Record extracts section start

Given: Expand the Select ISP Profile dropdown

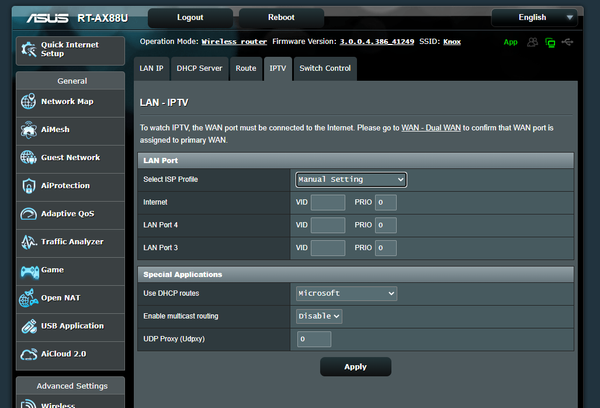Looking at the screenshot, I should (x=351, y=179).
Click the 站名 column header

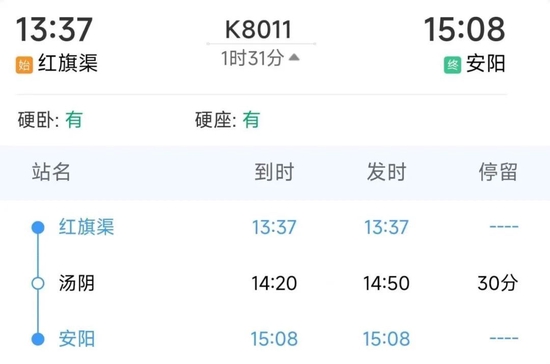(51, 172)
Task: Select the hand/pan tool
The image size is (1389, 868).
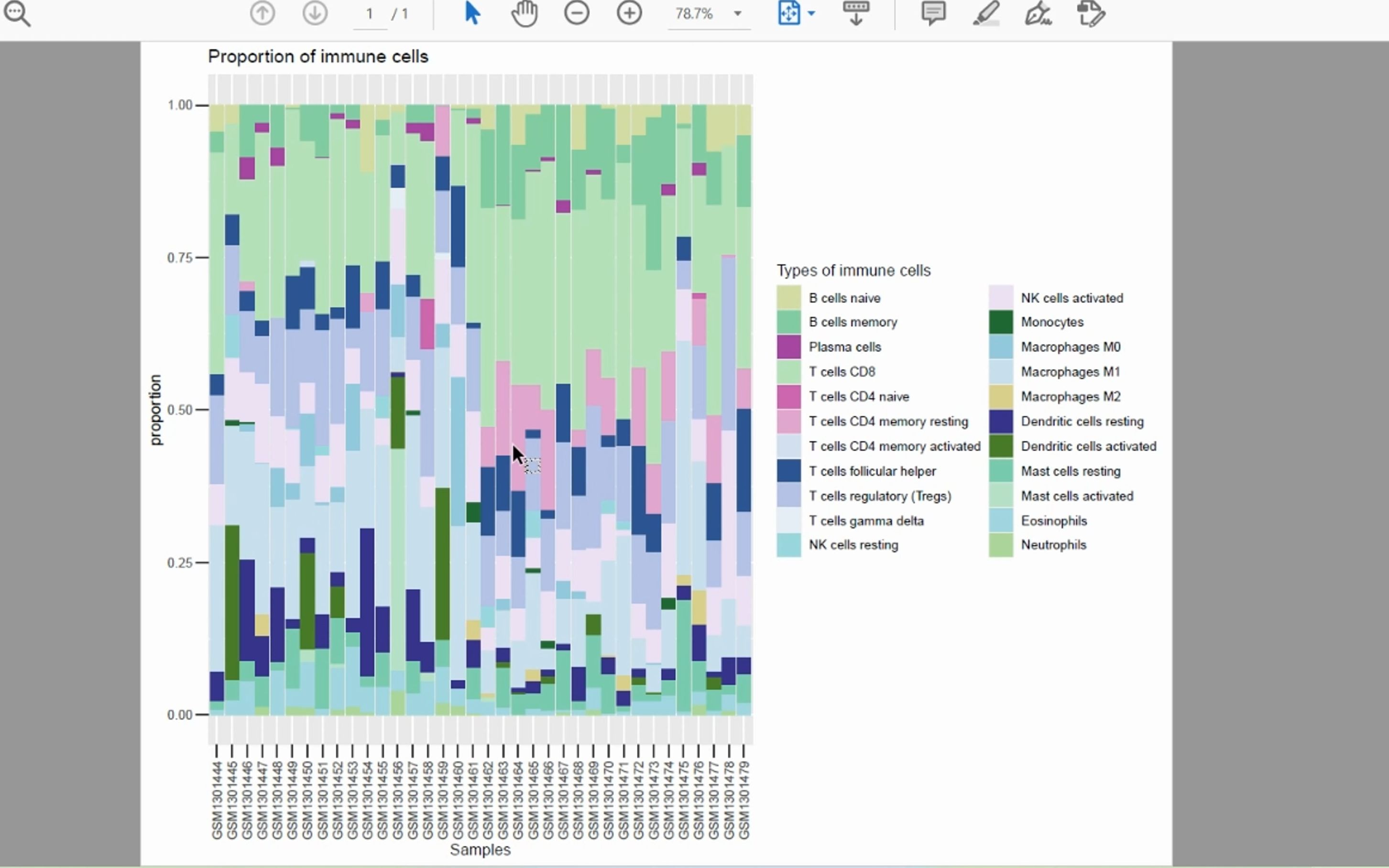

Record extracts section end

*Problem requirements*
Transcribe the records above exactly, skipping pictures.

*Written solution*
Given: Expand the Select ISP Profile dropdown

Looking at the screenshot, I should (x=351, y=179).
Click the 站名 column header

(51, 172)
Task: Select the hand/pan tool
The image size is (1389, 868).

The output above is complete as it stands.